■ Text segment
::::::::

# Chapter 4: Economics of Power Generation¶

### Example 4.1, Page Number: 74¶

In :
#Variable Declaration:
P = 90000                  #initial cost of transformer(Rs)
n = 20                     #20 years
S = 10000                  #Salvage value(Rs)

#Calculation:
D = (P-S)/n                #Annual depreciation charge(Rs)

print "The annual depreciation charge is Rs",D

The annual depreciation charge is Rs 4000.0


### Example 4.2, Page Number: 74¶

In :
from __future__ import division

#Variable declaration
P = 200000                        #Initial cost of transformer(Rs)
S = 10000                         #Salvage value of transformer(Rs)
n = 20                            #Useful life(years)
r = 0.08                              #annual interest rate(%)

#Calculation:
q = (P-S)*r/(((1+r)**n)-1)        #Annual payment(Rs)

#Results:
print "The annual amount to be saved is Rs",round(q)

The annual amount to be saved is Rs 4152.0


### Example 4.3, Page Number: 75¶

In :
#Variable declaration:
P = 1560000                 #Initial cost of equipment(Rs)
S = 60000                    #salvage value of equipment(Rs)
n = 25                      #useful life(years)
t = 20                      #years
#Calculation:

#(i) Straight line method:
D1 = (P-S)/n                 #Annual depreciation(Rs)
V1 = P-D1*t                   #Value of equipment after 't' years

#(ii)Diminishing value method:
D2 = 1-(S/P)**(1/n)         #Annual unit depreciation(Rs)
V2 = P*(1-round(D2,3))**t            #Value of equipment after 't' years

#(iii)Sinking fund method:
r = 0.05                    #rate of interest
q = (P-S)*(r/((1+r)**n-1))   #Annual deposit in the sinking fund(Rs)
q1 = 31433*(((1+r)**20-1)/r)        #Sinking fund at the end of 20 years(Rs)
V = P-q1                    #Value of plant after 20 years(Rs)

#Results:
print "The depreciated values using:"
print "(i) Straight line method: Rs",V1
print "(ii)Diminishing value method Rs:",round(V2)
print "(iii)Sinking fund method: Rs",round(V)

The depreciated values using:
(i) Straight line method: Rs 360000.0
(ii)Diminishing value method Rs: 115615.0
(iii)Sinking fund method: Rs 520638.0


### Example 4.4, Page Number: 76¶

In :
#Variable declaration:
M = 50000                  #Max demand(kW)
CC = 95*10**6              #Capital cost(Rs)
LF = 0.4                   #annual load factor
C1 = 9*10**6               #Annual cost of fuel and oil(Rs)
C2 = 7.5*10**6             #taxes wages salaries etc(Rs)

::::::::

■ Requirement A
For each statement below, say yes or no according to the chapter on the economics of power generation, and quote the words from the chapter that decide it: (i) Example 4.1 uses a salvage value of Rs 10000; (ii) Example 4.2 uses an annual interest rate of 0.10; (iii) Example 4.3 gives a depreciated value of Rs 520638.0 for the sinking fund method.
■ Requirement B
Return a word-for-word copy of the part of the chapter on the economics of power generation that begins at the words "The annual amount to be saved is Rs 4152.0" and stops after the words "cost of equipment(Rs)".
The records that come next are separate material and have no connection to the chapter.

■ Information given
::::::::

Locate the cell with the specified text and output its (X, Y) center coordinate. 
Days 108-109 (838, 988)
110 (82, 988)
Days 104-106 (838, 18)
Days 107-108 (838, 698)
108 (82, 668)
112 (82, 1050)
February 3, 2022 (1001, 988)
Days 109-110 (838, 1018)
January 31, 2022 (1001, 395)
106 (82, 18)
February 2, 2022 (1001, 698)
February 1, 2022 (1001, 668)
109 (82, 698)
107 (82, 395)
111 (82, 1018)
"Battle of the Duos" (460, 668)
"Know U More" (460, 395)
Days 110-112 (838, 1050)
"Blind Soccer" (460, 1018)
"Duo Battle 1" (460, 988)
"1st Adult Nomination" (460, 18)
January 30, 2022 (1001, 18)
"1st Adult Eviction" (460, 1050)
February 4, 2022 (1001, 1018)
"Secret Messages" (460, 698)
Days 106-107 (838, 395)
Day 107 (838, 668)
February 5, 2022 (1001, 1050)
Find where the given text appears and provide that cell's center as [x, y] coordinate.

::::::::

■ Complete response A
(i) Yes: "S = 10000"
(ii) No: "r = 0.08"
(iii) Yes: "(iii)Sinking fund method: Rs 520638.0"

■ Complete response B
The annual amount to be saved is Rs 4152.0


### Example 4.3, Page Number: 75¶

In :
#Variable declaration:
P = 1560000                 #Initial cost of equipment(Rs)